Eumaios is one of the good characters of the epic: loyal, hospitable and god-fearing.  Remember that hospitality and piety are key indices of civilised behaviour in the Homeric world.

He portrays the suitors as impious and expresses some views about the gods' intervention in human affairs:
The blessed gods do not love wicked conduct,
but they honour justice and rightful deeds of men....

....The god gives one thing and withholds another,
as he wishes in his heart; for he can do all things.
There is something of a tension here between a view of the gods as just and a view of them as self-willed, as well as a perhaps incongruous expression of something resembling monotheism.  These points can be linked with broader tensions in the Odyssey over the nature of the gods and their actions, and whether or not they are really in charge.

Odysseus spends a large chunk of the Book telling Eumaios tall tales about what he's been up to.  He did something similar with Athene in Book 13.  Odysseus' "Cretan Lies", which he will go on to repeat later in the epic, have been the subject of some comment from scholars.  To my mind, their most obvious implication is that Odysseus' narration of his wanderings in the first half of of the epic may be equally unreliable - but I'm not convinced that that's what we're supposed to think.

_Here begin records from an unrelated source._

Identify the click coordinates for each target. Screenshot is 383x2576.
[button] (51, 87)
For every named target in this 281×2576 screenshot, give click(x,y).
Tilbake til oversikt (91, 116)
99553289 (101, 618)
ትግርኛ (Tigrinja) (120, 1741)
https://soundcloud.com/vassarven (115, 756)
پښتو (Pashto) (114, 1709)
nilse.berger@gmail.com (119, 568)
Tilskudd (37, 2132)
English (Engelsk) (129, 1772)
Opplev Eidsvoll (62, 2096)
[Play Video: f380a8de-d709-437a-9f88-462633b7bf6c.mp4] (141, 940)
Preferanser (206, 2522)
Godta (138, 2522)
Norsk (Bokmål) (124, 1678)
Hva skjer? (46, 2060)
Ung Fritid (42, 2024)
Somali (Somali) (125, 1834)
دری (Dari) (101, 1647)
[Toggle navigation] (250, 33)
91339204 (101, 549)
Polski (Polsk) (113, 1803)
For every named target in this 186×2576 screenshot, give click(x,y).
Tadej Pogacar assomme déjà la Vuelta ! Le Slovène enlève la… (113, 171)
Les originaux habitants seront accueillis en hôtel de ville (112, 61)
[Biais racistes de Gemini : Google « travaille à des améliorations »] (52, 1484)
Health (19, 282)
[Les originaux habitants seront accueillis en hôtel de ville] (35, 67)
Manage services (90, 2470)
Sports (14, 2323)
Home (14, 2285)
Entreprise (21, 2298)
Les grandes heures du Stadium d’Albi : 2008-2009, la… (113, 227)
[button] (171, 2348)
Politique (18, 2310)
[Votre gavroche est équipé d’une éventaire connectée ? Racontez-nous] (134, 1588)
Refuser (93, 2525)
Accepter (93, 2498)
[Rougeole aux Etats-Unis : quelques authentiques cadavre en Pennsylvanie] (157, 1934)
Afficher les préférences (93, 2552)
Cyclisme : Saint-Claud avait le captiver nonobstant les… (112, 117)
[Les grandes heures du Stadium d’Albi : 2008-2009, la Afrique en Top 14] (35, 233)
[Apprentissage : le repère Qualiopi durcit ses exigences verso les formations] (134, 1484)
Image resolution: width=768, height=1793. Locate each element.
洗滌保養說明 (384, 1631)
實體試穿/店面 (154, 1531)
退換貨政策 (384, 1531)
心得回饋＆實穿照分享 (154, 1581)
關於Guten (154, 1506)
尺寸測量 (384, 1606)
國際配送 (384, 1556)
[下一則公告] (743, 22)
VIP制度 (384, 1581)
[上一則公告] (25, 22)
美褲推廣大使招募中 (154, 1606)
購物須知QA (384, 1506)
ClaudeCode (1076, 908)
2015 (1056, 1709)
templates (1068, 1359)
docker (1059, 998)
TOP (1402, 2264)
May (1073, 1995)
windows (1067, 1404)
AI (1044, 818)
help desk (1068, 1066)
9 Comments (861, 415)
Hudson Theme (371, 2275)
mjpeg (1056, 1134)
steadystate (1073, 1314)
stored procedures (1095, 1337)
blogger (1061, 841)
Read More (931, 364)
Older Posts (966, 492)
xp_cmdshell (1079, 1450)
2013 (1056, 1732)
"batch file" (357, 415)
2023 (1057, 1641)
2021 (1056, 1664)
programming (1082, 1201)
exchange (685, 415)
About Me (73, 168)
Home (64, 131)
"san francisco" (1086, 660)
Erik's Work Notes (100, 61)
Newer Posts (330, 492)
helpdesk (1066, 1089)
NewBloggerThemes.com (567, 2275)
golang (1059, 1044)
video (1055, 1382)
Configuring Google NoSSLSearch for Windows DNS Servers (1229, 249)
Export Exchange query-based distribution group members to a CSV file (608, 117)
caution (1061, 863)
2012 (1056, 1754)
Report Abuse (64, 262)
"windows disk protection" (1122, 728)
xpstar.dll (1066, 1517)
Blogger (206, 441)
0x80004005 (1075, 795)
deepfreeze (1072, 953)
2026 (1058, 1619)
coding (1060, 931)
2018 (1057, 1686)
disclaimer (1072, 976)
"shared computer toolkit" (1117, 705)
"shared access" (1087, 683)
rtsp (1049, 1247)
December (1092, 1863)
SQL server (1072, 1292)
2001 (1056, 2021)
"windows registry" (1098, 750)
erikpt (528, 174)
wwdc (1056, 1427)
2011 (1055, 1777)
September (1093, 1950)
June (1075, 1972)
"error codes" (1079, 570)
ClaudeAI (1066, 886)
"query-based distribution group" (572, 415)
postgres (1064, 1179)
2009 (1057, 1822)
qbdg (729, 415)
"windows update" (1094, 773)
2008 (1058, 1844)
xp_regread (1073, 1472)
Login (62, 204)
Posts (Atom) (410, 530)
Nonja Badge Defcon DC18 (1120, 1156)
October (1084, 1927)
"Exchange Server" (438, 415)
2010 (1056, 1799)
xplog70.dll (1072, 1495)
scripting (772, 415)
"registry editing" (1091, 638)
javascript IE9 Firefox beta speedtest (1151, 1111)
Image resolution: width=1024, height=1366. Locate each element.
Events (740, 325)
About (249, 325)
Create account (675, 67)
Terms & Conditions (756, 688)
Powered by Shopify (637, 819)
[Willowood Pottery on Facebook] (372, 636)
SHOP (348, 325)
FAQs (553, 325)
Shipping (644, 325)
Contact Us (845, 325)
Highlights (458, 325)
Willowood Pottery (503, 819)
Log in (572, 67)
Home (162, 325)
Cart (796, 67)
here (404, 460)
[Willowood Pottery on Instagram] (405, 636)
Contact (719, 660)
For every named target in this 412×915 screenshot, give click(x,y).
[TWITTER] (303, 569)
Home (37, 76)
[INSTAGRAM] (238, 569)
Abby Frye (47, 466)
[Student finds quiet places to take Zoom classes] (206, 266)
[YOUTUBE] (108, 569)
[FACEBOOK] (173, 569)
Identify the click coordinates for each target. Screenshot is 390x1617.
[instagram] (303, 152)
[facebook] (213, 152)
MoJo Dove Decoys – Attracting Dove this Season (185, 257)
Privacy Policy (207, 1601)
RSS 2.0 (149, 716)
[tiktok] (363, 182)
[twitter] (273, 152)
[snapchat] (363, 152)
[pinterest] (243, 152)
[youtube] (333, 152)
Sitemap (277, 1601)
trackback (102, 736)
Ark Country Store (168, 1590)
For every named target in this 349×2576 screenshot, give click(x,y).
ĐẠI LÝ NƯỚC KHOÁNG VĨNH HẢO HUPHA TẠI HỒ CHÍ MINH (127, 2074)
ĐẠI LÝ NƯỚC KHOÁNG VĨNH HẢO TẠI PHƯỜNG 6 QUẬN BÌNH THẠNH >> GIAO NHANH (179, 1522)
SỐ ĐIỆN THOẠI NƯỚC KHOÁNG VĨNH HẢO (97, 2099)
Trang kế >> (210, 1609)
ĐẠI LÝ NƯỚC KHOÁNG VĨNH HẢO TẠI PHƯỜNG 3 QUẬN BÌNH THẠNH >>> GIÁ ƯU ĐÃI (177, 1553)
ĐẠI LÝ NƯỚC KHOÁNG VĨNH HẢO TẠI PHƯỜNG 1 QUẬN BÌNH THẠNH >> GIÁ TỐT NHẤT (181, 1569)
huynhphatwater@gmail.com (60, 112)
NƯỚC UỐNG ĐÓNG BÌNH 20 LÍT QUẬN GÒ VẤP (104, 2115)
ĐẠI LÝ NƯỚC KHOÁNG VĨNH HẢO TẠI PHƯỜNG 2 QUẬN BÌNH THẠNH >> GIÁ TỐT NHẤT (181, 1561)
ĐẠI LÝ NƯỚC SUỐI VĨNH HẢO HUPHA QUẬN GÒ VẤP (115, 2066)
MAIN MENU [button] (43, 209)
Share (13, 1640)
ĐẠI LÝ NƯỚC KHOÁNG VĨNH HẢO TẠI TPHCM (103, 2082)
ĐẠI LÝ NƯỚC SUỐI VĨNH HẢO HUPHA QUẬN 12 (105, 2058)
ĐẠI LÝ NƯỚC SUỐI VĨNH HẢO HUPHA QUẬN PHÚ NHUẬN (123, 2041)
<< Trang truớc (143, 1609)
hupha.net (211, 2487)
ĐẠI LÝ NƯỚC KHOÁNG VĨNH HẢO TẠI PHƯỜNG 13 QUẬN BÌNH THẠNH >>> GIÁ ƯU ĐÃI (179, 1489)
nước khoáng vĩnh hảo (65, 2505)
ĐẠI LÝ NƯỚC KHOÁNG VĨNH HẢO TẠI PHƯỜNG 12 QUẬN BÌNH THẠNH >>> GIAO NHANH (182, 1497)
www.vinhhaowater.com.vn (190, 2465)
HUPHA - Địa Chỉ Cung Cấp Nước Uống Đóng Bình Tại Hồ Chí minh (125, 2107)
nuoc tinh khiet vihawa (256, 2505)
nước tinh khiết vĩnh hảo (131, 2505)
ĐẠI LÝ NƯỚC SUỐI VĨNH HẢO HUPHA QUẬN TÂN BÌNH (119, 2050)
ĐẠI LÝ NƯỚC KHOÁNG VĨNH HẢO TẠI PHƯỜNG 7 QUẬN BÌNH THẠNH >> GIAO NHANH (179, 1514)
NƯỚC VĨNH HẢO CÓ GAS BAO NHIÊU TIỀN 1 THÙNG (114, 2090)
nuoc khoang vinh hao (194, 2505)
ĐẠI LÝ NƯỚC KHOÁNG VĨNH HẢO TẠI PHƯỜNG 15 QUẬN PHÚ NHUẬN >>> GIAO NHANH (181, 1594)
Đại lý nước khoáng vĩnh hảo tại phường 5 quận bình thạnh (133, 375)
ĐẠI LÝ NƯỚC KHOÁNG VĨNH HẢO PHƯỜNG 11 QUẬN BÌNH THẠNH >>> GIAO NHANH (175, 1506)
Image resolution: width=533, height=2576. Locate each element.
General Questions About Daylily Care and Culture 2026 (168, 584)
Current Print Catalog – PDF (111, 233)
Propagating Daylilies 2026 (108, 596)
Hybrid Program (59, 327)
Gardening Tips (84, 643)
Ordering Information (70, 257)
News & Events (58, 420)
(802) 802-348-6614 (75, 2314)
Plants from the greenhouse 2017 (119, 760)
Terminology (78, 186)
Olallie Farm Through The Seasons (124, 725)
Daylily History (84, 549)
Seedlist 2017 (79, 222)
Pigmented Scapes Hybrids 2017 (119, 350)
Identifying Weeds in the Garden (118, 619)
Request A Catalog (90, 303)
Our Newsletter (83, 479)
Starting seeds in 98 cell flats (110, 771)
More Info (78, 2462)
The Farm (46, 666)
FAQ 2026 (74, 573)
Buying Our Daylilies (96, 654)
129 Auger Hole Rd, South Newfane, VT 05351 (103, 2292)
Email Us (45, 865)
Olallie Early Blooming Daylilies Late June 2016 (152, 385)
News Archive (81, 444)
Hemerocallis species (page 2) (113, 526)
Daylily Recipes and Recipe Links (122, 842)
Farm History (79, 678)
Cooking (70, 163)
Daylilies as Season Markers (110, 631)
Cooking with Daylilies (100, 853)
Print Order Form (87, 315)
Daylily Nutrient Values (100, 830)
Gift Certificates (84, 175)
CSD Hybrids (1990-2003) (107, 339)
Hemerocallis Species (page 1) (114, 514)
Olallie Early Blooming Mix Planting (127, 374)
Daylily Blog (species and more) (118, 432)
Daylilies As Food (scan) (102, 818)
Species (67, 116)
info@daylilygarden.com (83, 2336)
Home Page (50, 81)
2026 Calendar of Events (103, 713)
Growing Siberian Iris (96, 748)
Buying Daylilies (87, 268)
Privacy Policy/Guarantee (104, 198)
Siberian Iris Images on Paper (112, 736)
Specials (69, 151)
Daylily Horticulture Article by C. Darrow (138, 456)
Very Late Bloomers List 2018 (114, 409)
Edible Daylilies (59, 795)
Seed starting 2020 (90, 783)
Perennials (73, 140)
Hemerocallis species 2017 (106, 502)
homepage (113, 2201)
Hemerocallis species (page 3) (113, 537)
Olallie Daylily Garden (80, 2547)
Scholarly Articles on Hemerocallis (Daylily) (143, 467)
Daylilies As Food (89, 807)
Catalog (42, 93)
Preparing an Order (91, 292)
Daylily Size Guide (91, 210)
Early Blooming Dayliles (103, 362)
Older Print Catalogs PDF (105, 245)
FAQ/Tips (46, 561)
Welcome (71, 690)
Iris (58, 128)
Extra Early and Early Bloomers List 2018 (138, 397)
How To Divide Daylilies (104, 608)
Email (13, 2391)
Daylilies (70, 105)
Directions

Yet again, we are alerted to the importance of kleos, renown, this time in one of Eumaios' references to Odysseus:
....He was hated by all the gods,
greatly, in that they did not fell him among the Trojans
or in the hands of his friends, when he had finished with war.
All the Akhaians would have made a tomb for him
and he would have won great fame [kleos] for his son thereafter.
Of course, we know from Book 11 that the promise of kleos after death is an empty one.

The Book ends on the slightly dubious note of Odysseus manipulating Eumaios into giving him a cloak.